Records for finding items
# # # # #

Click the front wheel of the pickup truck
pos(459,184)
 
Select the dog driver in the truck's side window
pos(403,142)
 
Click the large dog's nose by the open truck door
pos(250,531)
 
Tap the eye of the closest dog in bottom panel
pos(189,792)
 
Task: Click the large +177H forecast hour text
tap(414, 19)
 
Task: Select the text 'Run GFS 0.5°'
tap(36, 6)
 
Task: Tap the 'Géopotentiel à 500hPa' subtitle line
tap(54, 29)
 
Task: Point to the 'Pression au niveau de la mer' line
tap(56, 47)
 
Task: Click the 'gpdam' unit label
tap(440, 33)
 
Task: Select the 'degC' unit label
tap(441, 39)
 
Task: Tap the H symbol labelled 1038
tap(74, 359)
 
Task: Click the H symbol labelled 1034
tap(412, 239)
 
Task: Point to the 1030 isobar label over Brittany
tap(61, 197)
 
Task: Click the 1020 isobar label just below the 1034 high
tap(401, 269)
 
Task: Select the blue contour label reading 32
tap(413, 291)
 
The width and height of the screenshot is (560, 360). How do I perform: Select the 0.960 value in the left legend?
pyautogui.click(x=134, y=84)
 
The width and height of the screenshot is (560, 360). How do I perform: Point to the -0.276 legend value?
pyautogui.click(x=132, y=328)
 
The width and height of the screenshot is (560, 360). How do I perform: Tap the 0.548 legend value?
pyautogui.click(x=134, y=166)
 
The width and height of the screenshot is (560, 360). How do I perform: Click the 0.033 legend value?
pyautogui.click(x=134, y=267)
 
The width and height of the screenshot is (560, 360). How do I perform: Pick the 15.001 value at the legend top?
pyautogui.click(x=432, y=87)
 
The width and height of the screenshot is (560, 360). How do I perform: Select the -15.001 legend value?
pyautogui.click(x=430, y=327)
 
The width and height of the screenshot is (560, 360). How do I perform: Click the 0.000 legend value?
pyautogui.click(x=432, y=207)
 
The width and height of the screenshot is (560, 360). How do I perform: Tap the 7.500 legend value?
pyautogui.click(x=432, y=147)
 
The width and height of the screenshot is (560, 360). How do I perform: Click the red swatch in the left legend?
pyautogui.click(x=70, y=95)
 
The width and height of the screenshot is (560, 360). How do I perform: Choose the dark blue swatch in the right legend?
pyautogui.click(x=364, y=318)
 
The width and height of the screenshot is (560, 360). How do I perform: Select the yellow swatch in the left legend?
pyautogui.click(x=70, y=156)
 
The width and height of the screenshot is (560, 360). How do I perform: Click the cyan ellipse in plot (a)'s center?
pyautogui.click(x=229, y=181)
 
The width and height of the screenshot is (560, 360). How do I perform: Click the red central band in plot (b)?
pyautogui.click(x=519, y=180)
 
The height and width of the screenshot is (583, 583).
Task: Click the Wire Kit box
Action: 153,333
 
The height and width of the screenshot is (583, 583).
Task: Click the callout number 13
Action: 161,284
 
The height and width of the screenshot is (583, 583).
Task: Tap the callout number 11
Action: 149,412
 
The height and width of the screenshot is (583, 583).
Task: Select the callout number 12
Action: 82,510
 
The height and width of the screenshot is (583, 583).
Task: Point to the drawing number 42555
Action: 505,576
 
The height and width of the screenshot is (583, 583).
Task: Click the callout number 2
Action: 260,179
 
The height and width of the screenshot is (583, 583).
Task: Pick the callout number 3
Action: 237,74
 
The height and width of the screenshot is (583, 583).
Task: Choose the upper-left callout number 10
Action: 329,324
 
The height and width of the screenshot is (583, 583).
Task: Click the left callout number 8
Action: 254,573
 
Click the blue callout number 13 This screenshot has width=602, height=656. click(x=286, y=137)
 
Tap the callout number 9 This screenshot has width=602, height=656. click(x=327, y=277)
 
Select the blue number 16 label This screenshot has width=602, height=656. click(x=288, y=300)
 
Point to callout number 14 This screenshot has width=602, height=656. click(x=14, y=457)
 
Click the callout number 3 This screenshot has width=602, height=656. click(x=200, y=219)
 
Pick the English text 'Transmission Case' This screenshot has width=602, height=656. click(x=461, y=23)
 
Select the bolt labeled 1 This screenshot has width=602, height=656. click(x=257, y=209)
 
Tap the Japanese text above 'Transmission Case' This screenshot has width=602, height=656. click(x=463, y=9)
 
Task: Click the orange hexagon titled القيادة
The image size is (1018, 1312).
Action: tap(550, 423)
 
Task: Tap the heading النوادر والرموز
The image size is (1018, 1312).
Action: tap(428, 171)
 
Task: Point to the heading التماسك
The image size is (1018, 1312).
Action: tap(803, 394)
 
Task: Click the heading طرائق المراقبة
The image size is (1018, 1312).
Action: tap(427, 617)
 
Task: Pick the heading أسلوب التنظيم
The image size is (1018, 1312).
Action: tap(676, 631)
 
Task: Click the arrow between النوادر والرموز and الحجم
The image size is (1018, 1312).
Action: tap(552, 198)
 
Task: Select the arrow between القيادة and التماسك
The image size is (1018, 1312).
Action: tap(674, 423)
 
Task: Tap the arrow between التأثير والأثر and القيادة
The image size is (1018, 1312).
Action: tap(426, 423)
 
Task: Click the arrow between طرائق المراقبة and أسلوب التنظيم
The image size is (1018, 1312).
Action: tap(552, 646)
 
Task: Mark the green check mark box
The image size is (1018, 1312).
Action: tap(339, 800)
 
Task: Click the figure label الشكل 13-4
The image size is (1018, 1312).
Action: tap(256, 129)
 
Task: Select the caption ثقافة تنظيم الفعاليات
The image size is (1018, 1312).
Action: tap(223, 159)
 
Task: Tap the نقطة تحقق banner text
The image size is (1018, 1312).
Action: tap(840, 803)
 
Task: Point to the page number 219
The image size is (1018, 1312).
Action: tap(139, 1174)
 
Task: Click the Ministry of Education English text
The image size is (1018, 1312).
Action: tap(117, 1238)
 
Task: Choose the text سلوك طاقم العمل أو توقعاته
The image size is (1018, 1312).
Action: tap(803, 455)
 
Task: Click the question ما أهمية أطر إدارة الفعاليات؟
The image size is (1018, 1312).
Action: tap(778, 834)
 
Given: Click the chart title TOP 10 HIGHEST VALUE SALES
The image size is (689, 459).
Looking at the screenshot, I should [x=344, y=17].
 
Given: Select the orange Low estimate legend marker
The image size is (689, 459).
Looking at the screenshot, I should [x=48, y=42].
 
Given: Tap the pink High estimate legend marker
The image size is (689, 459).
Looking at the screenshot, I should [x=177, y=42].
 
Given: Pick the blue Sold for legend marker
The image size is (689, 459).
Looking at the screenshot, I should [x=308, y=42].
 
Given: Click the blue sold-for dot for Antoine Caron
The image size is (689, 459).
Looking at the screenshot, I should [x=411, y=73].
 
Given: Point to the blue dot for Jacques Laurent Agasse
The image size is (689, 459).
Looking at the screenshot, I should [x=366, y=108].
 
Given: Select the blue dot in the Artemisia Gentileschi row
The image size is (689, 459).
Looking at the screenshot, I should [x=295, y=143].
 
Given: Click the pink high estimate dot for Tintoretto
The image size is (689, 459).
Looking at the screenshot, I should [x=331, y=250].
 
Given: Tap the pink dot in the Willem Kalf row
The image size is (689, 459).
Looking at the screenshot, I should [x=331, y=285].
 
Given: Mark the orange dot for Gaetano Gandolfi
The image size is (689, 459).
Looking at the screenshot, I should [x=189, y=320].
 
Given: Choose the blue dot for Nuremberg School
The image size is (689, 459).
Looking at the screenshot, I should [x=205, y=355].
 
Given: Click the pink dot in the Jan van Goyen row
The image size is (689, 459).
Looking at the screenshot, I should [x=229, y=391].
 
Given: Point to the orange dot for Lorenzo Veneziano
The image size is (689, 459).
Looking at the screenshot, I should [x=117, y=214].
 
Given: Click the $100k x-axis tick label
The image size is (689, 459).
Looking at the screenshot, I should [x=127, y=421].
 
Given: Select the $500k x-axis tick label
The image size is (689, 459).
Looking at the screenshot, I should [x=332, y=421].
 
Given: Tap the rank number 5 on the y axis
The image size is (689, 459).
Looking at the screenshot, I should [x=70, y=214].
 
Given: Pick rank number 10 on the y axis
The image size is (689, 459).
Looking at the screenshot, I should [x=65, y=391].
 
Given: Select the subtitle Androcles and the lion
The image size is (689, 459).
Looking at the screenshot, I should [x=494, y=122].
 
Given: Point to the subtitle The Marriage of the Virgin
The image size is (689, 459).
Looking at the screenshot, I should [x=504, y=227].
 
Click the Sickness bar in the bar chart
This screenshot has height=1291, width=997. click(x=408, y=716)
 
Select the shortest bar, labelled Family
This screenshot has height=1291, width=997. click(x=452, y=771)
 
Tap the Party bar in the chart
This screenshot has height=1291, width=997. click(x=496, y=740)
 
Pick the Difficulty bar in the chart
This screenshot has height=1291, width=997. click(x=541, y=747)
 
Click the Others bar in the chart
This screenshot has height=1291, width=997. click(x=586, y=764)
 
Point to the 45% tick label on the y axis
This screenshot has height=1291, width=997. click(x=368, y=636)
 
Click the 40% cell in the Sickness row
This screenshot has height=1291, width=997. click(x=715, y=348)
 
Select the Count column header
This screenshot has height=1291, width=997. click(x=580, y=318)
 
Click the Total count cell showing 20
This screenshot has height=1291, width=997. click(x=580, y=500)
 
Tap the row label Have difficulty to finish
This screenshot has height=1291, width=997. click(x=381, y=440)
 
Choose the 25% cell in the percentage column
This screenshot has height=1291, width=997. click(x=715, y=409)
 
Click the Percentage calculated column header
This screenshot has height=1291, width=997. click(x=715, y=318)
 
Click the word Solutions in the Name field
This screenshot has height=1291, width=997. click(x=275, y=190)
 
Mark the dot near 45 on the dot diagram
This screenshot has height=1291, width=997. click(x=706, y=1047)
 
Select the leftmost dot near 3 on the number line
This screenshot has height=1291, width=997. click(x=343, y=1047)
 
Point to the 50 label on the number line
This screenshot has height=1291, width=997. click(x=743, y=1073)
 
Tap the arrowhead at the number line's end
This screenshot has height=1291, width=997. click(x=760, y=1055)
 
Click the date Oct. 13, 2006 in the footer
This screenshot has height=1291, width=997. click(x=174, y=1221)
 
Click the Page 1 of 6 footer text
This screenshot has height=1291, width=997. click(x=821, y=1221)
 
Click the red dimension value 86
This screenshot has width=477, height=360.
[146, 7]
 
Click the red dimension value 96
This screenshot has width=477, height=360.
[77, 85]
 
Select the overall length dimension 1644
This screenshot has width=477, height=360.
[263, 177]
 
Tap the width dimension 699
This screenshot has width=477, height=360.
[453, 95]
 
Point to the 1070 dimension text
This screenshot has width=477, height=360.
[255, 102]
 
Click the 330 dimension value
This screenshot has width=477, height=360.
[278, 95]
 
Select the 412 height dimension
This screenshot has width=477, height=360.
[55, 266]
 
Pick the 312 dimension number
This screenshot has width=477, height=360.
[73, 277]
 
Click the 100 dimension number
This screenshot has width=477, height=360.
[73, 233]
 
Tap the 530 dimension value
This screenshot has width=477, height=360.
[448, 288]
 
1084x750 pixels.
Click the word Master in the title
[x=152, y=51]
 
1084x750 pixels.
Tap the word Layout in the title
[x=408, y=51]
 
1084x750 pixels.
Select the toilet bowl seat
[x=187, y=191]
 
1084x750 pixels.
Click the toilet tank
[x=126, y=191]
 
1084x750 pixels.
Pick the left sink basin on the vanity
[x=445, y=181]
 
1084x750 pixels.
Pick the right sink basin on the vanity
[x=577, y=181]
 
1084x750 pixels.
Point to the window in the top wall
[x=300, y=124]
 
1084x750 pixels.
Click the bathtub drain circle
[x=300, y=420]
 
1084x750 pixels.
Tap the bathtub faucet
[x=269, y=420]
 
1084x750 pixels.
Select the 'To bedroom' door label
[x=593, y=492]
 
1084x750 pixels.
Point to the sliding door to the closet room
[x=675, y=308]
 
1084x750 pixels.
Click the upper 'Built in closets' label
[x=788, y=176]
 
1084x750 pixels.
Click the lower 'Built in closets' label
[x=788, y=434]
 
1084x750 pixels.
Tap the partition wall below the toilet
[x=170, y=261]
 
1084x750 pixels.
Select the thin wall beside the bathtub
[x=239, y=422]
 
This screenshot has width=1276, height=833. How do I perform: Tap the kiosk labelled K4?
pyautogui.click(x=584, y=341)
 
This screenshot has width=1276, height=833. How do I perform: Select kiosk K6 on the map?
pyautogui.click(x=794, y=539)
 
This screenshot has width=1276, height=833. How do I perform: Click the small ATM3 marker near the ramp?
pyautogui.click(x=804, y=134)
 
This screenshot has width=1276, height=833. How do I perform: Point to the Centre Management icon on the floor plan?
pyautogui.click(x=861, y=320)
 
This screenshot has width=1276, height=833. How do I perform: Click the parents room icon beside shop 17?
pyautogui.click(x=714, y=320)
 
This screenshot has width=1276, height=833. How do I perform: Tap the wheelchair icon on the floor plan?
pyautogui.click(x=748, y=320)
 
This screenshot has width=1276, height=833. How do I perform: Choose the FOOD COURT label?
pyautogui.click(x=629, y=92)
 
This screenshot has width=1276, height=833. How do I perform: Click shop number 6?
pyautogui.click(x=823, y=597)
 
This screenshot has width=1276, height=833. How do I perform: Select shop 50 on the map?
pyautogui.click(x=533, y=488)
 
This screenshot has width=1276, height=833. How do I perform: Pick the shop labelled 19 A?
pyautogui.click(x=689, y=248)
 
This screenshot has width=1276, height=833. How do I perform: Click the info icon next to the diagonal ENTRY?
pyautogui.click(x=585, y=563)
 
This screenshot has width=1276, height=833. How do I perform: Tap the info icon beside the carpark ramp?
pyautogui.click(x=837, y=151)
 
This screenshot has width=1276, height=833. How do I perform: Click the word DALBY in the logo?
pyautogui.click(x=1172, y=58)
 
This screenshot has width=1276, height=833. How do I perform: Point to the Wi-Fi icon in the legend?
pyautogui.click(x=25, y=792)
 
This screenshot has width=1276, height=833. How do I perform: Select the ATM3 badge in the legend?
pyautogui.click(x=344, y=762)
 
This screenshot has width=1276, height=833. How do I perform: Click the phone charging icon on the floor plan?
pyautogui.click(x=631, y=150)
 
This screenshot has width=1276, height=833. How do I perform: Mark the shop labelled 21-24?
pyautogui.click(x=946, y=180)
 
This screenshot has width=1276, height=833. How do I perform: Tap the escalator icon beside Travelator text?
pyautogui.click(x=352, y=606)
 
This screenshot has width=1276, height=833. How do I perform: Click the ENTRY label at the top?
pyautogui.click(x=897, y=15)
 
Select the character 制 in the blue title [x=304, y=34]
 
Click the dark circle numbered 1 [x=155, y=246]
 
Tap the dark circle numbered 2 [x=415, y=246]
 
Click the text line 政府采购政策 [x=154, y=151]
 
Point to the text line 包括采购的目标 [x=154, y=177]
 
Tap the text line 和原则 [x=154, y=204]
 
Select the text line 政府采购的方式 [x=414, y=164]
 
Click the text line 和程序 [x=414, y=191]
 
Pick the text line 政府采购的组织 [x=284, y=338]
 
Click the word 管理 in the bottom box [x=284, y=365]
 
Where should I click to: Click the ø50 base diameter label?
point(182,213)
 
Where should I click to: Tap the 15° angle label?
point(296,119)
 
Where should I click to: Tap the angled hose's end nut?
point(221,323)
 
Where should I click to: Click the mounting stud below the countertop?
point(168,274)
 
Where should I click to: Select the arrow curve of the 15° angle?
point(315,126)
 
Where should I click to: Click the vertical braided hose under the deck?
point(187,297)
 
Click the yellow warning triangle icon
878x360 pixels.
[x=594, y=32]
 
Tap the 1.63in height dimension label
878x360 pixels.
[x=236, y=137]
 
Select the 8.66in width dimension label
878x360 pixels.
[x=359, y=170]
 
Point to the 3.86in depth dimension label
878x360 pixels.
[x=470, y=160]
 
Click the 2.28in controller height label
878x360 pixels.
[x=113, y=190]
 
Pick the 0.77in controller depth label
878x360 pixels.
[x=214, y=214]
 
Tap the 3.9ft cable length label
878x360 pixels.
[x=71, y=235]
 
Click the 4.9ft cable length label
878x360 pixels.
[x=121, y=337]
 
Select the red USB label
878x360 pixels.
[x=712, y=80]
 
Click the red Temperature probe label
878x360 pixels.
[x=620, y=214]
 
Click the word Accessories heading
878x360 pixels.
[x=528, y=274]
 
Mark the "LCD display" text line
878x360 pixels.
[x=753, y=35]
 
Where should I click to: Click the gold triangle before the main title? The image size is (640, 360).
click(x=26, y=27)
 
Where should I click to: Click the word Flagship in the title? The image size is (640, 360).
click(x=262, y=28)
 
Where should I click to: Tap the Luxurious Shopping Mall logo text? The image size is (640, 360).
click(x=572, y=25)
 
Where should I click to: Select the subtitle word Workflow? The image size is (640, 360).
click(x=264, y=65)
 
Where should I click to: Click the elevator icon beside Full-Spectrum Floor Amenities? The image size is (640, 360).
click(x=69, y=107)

# # # # #

List every line of the records above that contains the string "والرموز".

**Response below:**
Task: Tap the heading النوادر والرموز
Task: Click the arrow between النوادر والرموز and الحجم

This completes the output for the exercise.